I don't see how a distinction here is anything but semantically arbitrary.

Transitively, it most definitely uses OO techniques. Furthermore, by having such a clean C ffi (in both directions) it allows for the weaving of the Lua based OO techniques back into C code.

codr7

No discussion about polymorphism in C is complete without mentioning this macro:

https://stackoverflow.com/questions/15832301/understanding-c...

glouwbug

    *int (*encode)(*int);
Why not compile your snippets? Heads up to the author.

mlvljr

[dead]

favorited

> for instance, Linux handles network socket, special files (like /proc/cpuinfo) or even USB devices as files. This is a powerful idea that can make easy to write or use programs for linux since we can rely in a set of well known operations from this abstraction called file.

Benno Rice gave a fantastic talk a few years ago called "What UNIX Cost Us," which he starts off by showing how to write some USB device code in macOS, Windows, and Linux. It only takes a few minutes to demonstrate how pretending that everything is a file can be a pretty poor abstraction, and result in far more confusing code, which is why everyone ends up using libusb instead of sysfs.

https://www.youtube.com/watch?v=9-IWMbJXoLM#t=134s

DarkUranium

The same is visible in having to parse a bunch of Linux's more complex of the /proc entries, vs. simply using syscalls in (say) FreeBSD.

"Everything is a file" is not a bad abstraction for some things. It feels like Linux went the route of a golden hammer here.

favorited

That's the gist of his whole talk – that doing things "the UNIX way" (which can be defined to various degrees of specificity) has been cargo culted, and that we should reexamine whether solutions that were pragmatic 50+ years ago is still the best we can do.

The specific reason I mentioned it was because his initial example was about how much more ceremony and boilerplate is needed when you need to pretend that USB interfaces are actually magic files and directories.

loph

My recollection (which could be rusty, it has been >30 years) is that the Motif API, coded in C, implemented a kind of polymorphism.

jdefr89

What is with the incorrect function declarations?
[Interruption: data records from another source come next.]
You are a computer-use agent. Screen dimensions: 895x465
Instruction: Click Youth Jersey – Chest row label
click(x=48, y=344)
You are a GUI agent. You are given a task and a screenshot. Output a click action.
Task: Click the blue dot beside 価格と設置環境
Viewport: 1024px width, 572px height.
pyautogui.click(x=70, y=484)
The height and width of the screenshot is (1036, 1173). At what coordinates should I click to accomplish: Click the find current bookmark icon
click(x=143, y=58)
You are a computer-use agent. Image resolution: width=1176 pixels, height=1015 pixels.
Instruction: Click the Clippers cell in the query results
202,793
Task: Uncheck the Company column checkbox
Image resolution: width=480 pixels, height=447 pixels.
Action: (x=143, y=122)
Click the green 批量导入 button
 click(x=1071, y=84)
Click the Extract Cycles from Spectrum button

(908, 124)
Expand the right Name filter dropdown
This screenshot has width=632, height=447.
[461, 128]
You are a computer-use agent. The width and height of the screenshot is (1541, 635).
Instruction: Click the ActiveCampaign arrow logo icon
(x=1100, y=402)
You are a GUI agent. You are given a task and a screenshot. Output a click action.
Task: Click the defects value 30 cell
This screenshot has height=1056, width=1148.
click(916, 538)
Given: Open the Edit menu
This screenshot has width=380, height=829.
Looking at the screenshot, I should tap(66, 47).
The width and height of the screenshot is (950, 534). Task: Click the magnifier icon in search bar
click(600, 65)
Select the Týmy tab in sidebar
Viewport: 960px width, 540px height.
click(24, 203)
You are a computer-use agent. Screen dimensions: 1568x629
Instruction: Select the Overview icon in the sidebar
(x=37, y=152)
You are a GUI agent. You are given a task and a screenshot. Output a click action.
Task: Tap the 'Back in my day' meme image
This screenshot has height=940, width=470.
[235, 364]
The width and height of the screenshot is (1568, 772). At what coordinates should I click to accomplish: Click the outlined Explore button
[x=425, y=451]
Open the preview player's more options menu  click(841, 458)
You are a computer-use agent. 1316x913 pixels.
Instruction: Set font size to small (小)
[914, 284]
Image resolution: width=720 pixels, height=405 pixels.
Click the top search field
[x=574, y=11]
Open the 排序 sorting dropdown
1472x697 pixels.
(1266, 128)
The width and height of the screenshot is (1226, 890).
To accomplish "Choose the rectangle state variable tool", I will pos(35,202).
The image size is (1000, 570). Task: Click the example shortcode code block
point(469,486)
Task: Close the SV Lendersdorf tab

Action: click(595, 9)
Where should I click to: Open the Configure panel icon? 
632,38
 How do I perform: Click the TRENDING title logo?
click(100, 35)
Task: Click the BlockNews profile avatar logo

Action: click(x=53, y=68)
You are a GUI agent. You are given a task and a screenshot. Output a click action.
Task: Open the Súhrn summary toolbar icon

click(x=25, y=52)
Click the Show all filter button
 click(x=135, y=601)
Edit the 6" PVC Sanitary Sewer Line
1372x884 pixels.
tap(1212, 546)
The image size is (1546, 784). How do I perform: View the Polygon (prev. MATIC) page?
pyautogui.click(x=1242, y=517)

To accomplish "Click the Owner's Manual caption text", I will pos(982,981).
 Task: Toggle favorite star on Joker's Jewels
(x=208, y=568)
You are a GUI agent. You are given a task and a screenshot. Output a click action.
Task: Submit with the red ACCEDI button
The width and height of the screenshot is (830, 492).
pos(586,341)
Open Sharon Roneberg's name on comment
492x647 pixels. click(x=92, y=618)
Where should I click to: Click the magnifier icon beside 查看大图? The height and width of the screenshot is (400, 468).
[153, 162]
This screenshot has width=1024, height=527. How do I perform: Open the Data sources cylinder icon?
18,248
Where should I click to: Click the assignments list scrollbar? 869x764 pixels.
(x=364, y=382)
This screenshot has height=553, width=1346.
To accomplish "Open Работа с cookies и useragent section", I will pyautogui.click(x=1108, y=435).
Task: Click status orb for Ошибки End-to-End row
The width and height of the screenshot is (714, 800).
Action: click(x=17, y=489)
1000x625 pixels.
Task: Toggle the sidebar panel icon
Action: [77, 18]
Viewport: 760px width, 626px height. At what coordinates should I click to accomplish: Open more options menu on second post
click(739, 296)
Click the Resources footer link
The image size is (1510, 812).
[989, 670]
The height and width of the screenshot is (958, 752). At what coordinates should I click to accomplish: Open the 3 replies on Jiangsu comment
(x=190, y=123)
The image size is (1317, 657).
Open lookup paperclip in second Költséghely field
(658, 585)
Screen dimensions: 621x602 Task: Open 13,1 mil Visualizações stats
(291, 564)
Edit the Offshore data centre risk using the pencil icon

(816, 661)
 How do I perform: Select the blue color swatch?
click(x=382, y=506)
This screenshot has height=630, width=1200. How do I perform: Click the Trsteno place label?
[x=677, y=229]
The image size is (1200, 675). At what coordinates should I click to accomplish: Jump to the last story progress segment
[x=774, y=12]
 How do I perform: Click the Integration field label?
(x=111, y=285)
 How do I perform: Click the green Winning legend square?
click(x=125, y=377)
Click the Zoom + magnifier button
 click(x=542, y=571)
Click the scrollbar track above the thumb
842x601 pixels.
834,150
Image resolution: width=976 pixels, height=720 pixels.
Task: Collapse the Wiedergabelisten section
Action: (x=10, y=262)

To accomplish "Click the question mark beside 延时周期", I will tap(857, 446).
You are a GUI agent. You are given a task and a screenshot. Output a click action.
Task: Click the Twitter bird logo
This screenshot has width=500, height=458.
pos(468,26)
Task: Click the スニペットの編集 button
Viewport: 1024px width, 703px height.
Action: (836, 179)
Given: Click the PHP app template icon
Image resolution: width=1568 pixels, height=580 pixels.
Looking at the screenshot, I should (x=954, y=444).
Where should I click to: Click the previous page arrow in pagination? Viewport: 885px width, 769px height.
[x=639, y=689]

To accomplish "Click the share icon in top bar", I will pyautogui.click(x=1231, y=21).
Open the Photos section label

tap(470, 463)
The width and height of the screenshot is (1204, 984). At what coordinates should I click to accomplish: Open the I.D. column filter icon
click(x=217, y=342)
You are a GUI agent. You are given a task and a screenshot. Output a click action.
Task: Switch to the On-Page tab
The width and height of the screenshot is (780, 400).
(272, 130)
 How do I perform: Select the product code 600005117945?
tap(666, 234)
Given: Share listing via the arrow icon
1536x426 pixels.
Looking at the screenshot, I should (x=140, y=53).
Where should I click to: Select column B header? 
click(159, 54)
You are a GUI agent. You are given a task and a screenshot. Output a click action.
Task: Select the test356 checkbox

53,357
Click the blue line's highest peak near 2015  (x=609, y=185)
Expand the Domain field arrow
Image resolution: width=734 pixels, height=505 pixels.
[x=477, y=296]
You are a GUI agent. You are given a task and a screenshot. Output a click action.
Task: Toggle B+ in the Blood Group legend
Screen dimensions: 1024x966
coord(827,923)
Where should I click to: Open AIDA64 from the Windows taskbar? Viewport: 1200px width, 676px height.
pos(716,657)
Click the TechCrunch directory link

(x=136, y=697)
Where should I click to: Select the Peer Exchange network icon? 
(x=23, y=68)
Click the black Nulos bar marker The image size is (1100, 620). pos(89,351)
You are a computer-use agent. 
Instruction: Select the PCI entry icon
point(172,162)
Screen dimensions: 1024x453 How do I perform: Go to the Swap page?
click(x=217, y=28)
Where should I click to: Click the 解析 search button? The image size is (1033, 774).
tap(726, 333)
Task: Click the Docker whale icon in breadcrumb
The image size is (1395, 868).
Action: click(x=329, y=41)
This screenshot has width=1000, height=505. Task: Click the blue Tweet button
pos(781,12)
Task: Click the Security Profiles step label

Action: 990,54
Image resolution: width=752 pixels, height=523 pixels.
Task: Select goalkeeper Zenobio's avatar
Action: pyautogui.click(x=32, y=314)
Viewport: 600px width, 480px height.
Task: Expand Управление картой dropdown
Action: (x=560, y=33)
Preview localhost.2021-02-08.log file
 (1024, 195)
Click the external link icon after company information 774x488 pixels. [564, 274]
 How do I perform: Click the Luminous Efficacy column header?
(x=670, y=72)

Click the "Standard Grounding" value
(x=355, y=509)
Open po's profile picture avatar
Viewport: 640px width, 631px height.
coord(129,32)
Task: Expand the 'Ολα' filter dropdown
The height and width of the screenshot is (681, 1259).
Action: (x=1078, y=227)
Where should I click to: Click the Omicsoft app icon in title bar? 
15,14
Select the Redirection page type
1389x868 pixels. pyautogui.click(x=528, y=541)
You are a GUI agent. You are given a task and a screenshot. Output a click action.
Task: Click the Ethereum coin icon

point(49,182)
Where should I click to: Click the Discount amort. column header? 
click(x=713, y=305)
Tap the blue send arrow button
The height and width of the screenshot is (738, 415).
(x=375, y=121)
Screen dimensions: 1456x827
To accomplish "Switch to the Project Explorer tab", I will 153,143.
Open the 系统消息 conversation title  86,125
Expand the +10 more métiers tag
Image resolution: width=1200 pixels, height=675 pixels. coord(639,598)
I see:

int (func)().

Maybe you meant: int * (*func)(void)?

Don't mean to be pedantic. Just wanted to point it out so you can fix it.

brcmthrowaway

Does ffmpeg support SVE?

pjmlp

The language is called Go.

Other than that, yeah doing by hand what C++ and Objective-C do automatically.

programmarchy

For one, ffmpeg is 9 years older than Go. Plus, when dealing with video files a garbage collected language probably isn't going to cut it. C++ and Obj-C also feel overkill for ffmpeg.

pjmlp

Apparently someone has not read the article, otherwise you would have had understood my point about Go.

Secondly, Apple and Microsoft, do just fine with Objective-C and C++ for their video codecs, without having to manually implement OOP in C.

programmarchy

CoreVideo and CoreAudio are both implemented in C on Apple systems. There are higher level APIs like AVFoundation implemented in Obj-C/Swift, but the codecs themselves are written in C. Even the mid-level frameworks like AudioToolbox and VideoToolbox are written in C. I’m not as familiar with Microsoft but imagine it’s similar.

Also the article doesn’t actually mention OOP. You can use polymorphism without fully buying into OOP (like Go does).

The great thing about C is its interoperability, which is why it’s the go to language for things like codecs, device drivers, kernel modules, etc.